Higher blood pressure in children and adults born preterm has been reported in several studies from around the world, as has a linear relationship with degree of prematurity.36 In a systematic review and meta-analysis of 27 studies, including over 300,000 participants, we previously identified significantly higher SBP, DBP and aSBP in preterm compared with full-term adults.4 Ambulatory monitoring is considered a more reliable approach to assessing blood pressure, as it is less affected by the anxiety response that accompanies single measurements.37 The clinical relevance of these observations is that every 2 mmHg rise in SBP is associated with a 7% increase in mortality from ischaemic heart disease and a 10% increased risk of stroke.38 Birth before 32 weeks GA is also associated with a near doubling in risk of cerebrovascular disease compared to birth at term and higher mortality from cerebrovascular disease, particularly occlusive stroke.39 Blood pressure measurements in preterm women were inconclusive, with seemingly lower aSBP and aMAP than term women. Preterm women also showed greater differences between single and ambulatory SBP than term women, indicative of a greater stress response as previously reported.40 This suggests that the higher blood pressure in preterm women reported in previous studies may have been driven by the so-called “white-coat” stress response. We recommend that future studies use ambulatory rather than single measurements of blood pressure.

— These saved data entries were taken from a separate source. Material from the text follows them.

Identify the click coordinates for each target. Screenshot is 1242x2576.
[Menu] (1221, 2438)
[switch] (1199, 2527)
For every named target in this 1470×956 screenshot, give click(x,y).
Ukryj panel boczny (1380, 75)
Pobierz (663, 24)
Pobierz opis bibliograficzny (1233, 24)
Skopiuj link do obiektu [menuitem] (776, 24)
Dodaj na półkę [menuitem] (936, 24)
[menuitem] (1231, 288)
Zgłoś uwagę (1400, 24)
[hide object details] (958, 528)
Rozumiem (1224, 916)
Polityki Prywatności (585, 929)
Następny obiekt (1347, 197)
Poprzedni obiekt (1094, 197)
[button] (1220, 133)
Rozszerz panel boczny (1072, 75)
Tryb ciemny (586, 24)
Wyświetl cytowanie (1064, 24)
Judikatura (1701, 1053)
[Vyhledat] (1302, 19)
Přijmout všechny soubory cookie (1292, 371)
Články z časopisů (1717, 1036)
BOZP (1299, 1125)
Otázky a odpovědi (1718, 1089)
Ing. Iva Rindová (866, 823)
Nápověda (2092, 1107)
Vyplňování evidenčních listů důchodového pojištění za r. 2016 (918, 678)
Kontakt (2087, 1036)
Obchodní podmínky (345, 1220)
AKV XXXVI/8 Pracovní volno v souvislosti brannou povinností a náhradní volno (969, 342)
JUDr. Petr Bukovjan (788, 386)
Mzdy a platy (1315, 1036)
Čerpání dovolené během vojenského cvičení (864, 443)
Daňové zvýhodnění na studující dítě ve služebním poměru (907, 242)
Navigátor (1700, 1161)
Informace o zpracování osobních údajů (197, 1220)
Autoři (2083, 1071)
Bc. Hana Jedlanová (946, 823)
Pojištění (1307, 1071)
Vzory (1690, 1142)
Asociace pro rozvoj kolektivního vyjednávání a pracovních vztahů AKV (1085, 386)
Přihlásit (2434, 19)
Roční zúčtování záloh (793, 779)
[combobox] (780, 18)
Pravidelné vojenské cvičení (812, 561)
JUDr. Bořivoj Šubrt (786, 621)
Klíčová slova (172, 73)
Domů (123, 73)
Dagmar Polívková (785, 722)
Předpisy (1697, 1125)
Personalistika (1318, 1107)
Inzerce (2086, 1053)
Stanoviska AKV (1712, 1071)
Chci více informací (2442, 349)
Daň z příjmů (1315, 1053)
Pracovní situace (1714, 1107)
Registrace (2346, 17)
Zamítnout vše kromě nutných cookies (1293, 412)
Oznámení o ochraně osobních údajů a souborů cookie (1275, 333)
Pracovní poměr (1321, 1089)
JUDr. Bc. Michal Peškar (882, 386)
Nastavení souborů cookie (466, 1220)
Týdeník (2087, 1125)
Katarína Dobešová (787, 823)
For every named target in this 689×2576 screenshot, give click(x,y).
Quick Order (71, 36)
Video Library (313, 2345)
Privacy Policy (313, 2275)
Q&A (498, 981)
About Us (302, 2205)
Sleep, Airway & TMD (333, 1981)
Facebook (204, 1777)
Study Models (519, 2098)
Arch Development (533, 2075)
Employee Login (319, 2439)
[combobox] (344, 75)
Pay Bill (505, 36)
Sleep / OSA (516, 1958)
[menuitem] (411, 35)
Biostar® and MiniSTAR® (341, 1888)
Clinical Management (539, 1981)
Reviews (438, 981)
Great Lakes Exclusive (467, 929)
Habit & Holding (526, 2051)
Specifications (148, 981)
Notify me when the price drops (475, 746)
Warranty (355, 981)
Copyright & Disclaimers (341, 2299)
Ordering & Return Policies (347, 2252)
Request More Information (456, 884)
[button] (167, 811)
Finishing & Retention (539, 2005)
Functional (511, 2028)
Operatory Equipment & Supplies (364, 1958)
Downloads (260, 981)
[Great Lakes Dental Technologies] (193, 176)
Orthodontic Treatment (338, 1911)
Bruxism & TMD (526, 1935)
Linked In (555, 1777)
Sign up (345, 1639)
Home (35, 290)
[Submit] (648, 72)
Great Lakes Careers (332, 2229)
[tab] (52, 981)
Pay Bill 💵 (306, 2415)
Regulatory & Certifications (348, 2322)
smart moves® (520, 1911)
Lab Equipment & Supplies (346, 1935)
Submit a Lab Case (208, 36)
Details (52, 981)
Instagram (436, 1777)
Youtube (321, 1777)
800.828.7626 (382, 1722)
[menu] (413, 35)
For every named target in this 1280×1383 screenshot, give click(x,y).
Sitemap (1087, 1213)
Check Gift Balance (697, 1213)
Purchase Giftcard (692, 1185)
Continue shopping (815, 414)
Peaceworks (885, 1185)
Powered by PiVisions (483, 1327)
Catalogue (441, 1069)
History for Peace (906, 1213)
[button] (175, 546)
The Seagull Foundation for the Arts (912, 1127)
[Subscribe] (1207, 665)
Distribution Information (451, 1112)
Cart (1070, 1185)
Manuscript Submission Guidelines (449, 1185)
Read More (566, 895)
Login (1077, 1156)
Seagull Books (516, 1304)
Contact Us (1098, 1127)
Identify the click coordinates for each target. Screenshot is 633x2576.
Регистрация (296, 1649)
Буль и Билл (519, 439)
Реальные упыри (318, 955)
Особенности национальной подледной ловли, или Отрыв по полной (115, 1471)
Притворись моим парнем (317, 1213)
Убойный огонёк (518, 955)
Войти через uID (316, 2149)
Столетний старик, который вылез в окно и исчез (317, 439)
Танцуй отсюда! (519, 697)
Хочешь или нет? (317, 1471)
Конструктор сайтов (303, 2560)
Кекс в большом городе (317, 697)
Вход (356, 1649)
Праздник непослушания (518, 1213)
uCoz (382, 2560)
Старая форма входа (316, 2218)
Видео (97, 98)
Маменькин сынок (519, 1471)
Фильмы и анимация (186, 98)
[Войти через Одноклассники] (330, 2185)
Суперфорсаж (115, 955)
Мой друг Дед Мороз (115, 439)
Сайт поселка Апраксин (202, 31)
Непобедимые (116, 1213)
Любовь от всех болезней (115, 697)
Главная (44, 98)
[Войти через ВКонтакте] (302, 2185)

Our data add to a growing recognition that preterm birth disrupts multiple organ systems and leaves a life-long legacy. Our study not only provides evidence for the direct consequences of prematurity, but also insights into the mechanisms by which this occurs. When considered in combination with other epidemiological and experimental data, our study has implications for families, the growing population of young people born preterm who are now reaching adulthood, clinicians, charities, policy-makers, and researchers. Families and in due course the young people themselves should be made aware that very preterm birth is a risk factor for early onset of features indicating susceptibility to cardio-metabolic disease, and should receive general health and lifestyle advice to mitigate against these risks, in particular the benefits of a healthy diet, exercise, and avoidance of smoking. Clinicians should recognise the relevance of asking about preterm birth when taking a general medical history. In our view, existing evidence warrants at the very least, opportunistic measurement of blood pressure in all individuals born preterm. Charities may wish to utilise the findings of this study to improve public understanding of preterm birth, strengthen advocacy and raise funds for research. Preterm birth is closely associated with poor maternal health and socio-economic disadvantage and growing numbers of very preterm survivors are being added to the total population pool. There is also therefore need for policy-makers around the world to direct attention to the wider societal determinants of preterm birth. The challenge for researchers is to determine if the characteristics we identify reflect preterm birth or neonatal care practices, identify causal biological mechanisms, and test candidate intrauterine and new-born interventions to reduce risks to life-long health.